Even though they are responsible for both the organisation’s internal and external reporting, which necessitates them remaining informed about a raft of constantly transforming International Financial Reporting Standards (IFRS) and the accompanying information technology systems needed to manage the resulting data, CFOs must still ensure that their companies remain compliant with ever-changing legislative, regulatory and corporate governance requirements. The additional burden of increasing strategic corporate demands being placed upon the finance function means that CFOs also have to operate at a greater level of intricacy in other areas such as corporate restructuring, capital structure optimisation and treasury management. This has triggered the growth of compartmentalised functions which rely on increasingly specialised skills and resources.
In recent research, the South African Institute of Chartered Accountants (SAICA) polled 40 CFOs from top JSE-listed companies about their changing role. No less than 94% of respondents agreed that their role has changed in the last three years, and they expect it change further in the next three years.

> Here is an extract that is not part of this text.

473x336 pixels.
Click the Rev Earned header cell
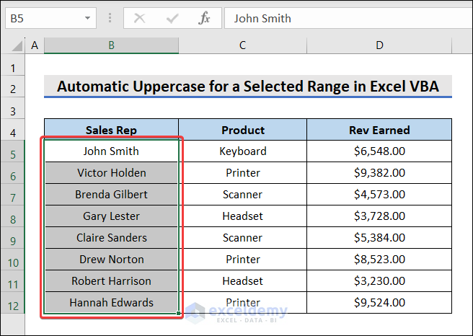379,131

Asked how they managed their time, respondents said that they spent most of their time on strategic planning, advice and management. They also spent a great deal of time on attracting and retaining skills; coaching and mentoring staff; investor, stakeholder and market liaison and communication; and merger and acquisition activities. They spent less time on information management; information technology maintenance and management; or on sustainable development, sustainability reporting and the triple bottom line. In five years’ time, these same CFOs expect to spend more time on strategic planning; giving advice and management; risk identification, assessment and management; and performance management and benchmarking.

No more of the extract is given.